All of that said you can find a calculator for a number of surogate formula indexes at 
Sail Calculator:

http://www.image-ination.com/sailcalc.html#bbb

The EU standards are available at:
http://europa.eu.int/comm/dg03/directs/dg3d/d5/reccraft.htm

Good luck
Jeff


----------



## TSOJOURNER (Dec 16, 1999)

Thanks for all the input.There is alot of knowledge here.I am simply trying to shop for a boat that is 35k or less in price,able to handle bad weather(in case it comes up).As much as I like the J30 series I really don''t think they are suitable for my needs.(Limited cockpit space from pics I have seen).I would like to spend winter months cruising the Carribean.(6 months or so approx).I only hope to make the wise choice in purchasing my sailboat.

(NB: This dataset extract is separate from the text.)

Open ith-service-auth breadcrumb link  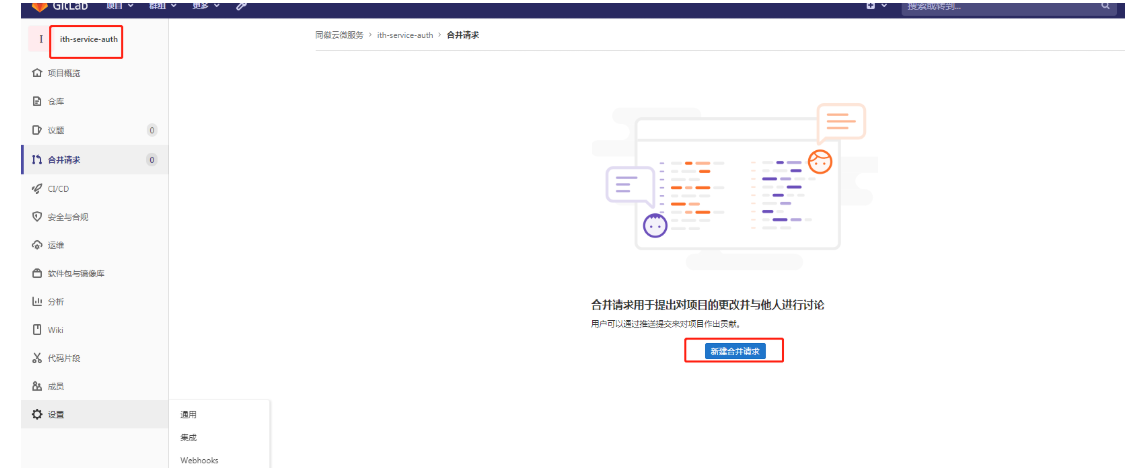pyautogui.click(x=405, y=35)
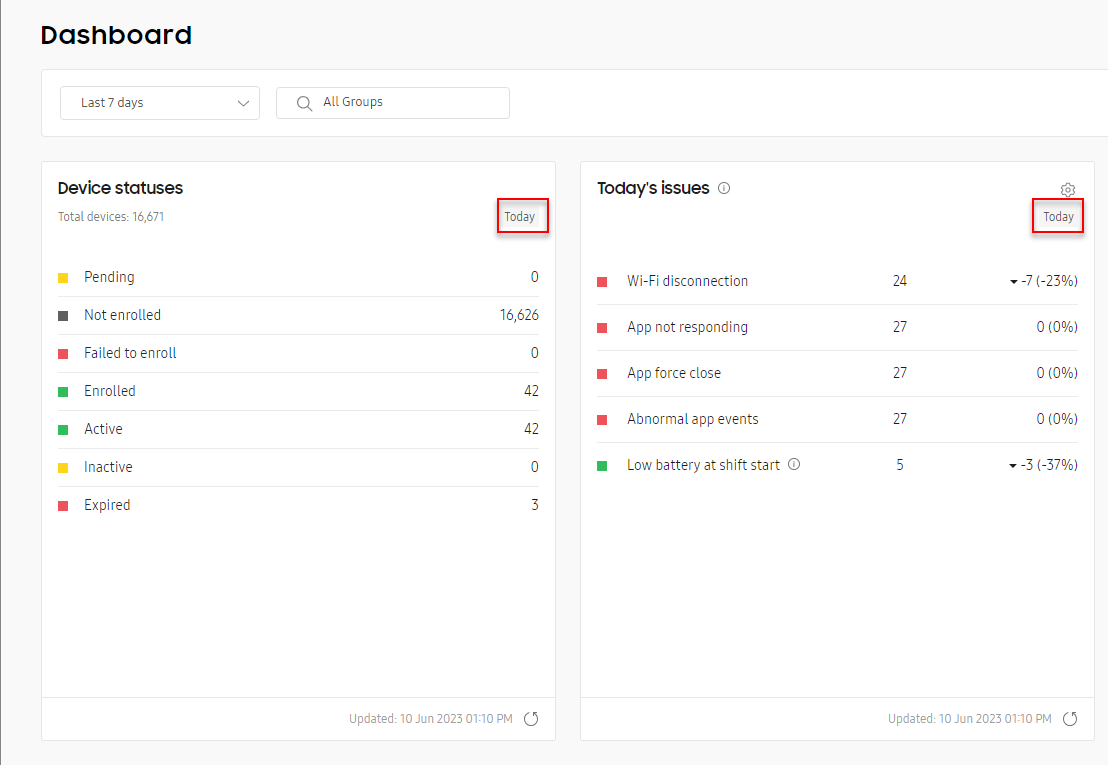
Task: Open the Wi-Fi disconnection issue details
Action: pos(687,281)
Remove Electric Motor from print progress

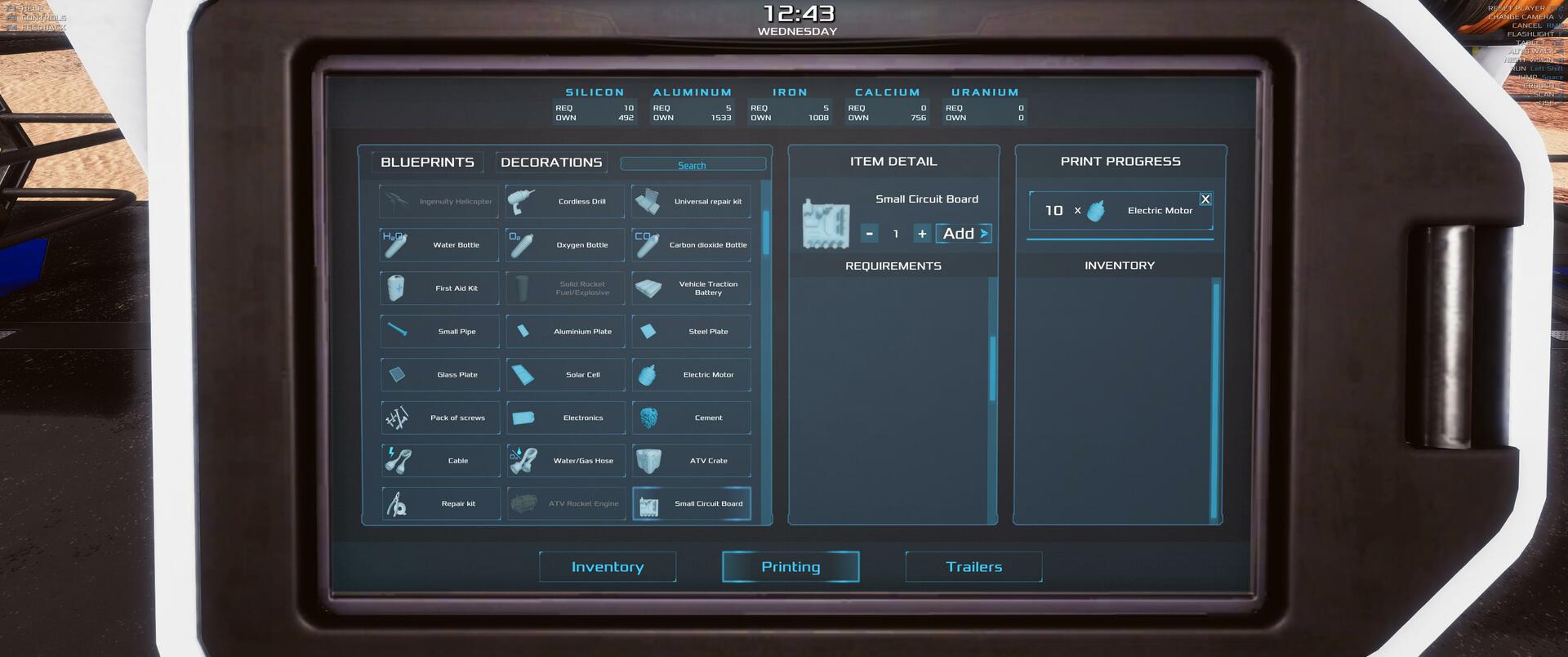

Thanks again for all the help,

JerryO


----------



## TSOJOURNER (Dec 16, 1999)

Ahoy, Jerry039. You didn''t indicate how you got the number you refered to, the 2.0. I assume it is from the Capsize Screening Formula developed by the U.S. Yacht Racing Union in conjunction with the Society of Naval Architects and Marine Engineers. This is a simpler way to estimate the positive stability range of a boat than the various complicated stability indexes that are usually done by architects and, on racing boats envolves measuring under the International Measurement System. Briefly, the formula that your 2.0 refers to is a two step formula. Take the total weight of your boat and divide by 64 (wt. of a cubic foot of sea water,62.2 for fresh water). This gives you the boat''s volume in cubic feet in sea water. Second, take the cube root of that number (almost any hand held calculator) and divide that into the beam of the boat. If the number is 2 or less, then the boat is pretty safe from capsize. There was an exhaustive study done on the Fastnet disaster and, believe it or not, the boat that came out of that as the benchmark boat was the Contessa 32. Find a picture or drawing of her and look at it. She has relatively low freeboard, does 
not have a very high aspect ratio rig. Getting a boat with a shorter mast and longer 
boom for the same given sail area lowers the center of effort, shortening the lever that produces heeling moment. She has adequate ballast to displacement ratio which is very important. In addition to these qualities, you want a swept back forefoot, not a straight entry, so you can deflect and or ride up on objects you might strike at sea. You want a moderately long keel for tracking and steering control in a sea, cut away aft, and you want a rudder and skeg so your rudder will not be so vulnerable. Thirty five feet is generally recommended as the minimum length for blue water cruising and I prefer a
boat with moderate beam to a fat one. All this having been said, JeffH is right about the location of weight,etc. This assumes reasonable construction. Finally, it is the skill of the crew that is the single most overriding factor. The smallest sailboat to cross the Atlantic was under five feet long.
People have sailed oceans in open boats, in production "lake boats" and just about every
thing else. You have to know your boat and you have to know what your routine is for a given set of conditions. Crewing on a blue water boat is a good way to get experience. In today''s market, if you search diligently, you can get a lot of boat for the 35K you have to spend. It will be older, but the late 60''s and early 70''s grp boats are bullit proof because they were over built out of anxiety generated by the lack of overall experience with fiberglass. Look for the qualities I mentioned, keep it at 2.0 or below, a minimum of 40% ballast to displacement ratio, and she will get you home 
if you know how to help her. Finally, talk to 
people who actually cruise and read Cruising World and other cruising magazines. Good luck. dhartdallas.


----------